- _WHAT THE TASK REQUIRES_
From the first line onward, reproduce the records exactly; the final line to include is the one holding "سبد خرید (209, 46)".

- _ENTRIES SHOWN_
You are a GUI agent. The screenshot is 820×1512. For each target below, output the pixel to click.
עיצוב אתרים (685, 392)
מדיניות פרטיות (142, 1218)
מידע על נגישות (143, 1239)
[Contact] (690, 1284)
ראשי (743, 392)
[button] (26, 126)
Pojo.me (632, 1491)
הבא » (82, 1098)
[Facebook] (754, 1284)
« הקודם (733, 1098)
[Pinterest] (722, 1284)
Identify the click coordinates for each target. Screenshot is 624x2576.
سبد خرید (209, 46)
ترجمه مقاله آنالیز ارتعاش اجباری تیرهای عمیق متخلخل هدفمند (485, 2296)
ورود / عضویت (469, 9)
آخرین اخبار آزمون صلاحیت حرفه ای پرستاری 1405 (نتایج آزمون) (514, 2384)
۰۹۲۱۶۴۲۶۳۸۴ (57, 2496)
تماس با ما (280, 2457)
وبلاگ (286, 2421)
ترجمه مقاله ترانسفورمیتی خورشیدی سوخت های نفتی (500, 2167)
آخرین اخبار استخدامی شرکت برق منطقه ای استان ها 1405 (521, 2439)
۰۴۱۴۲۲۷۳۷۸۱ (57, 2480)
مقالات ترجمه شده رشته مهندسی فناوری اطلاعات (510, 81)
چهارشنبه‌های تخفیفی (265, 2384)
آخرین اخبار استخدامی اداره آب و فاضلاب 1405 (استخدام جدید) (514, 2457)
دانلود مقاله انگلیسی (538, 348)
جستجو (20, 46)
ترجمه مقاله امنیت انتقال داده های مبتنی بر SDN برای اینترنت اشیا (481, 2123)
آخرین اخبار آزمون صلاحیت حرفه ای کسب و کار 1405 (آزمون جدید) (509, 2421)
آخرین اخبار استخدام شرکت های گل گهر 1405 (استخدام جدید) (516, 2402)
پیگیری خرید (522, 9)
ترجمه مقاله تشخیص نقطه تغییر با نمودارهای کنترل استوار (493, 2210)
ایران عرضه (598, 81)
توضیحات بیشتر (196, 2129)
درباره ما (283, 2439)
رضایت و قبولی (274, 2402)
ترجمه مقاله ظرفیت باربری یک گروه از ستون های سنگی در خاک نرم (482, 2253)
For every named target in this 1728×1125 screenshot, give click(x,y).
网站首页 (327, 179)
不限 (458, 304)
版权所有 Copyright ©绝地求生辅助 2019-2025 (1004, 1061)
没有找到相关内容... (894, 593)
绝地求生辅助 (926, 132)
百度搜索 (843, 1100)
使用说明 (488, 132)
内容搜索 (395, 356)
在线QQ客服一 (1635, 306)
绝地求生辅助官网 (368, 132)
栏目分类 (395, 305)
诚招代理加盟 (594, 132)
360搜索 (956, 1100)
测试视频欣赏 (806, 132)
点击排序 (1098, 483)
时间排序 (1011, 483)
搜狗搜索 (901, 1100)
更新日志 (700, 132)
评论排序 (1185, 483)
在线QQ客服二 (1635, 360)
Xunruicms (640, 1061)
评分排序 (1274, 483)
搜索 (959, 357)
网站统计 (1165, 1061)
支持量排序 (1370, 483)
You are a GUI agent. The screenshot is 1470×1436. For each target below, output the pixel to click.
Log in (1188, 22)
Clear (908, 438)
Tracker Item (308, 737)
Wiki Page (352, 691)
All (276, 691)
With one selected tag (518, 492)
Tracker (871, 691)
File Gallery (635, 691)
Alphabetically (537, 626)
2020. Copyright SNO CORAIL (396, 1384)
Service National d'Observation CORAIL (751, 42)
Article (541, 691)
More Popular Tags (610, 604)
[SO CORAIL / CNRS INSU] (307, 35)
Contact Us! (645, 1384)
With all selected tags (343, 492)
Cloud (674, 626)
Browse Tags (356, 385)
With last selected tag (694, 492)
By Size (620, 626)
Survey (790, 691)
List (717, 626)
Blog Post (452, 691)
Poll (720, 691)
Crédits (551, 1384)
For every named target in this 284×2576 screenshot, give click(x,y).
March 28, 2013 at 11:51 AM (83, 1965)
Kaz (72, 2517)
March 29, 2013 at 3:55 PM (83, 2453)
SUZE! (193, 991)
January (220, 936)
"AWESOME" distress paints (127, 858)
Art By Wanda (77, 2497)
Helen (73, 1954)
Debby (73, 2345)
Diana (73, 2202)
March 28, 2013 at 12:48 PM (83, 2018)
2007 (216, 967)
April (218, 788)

- _THE ANSWER_
You are a GUI agent. The screenshot is 820×1512. For each target below, output the pixel to click.
עיצוב אתרים (685, 392)
מדיניות פרטיות (142, 1218)
מידע על נגישות (143, 1239)
[Contact] (690, 1284)
ראשי (743, 392)
[button] (26, 126)
Pojo.me (632, 1491)
הבא » (82, 1098)
[Facebook] (754, 1284)
« הקודם (733, 1098)
[Pinterest] (722, 1284)
Identify the click coordinates for each target. Screenshot is 624x2576.
سبد خرید (209, 46)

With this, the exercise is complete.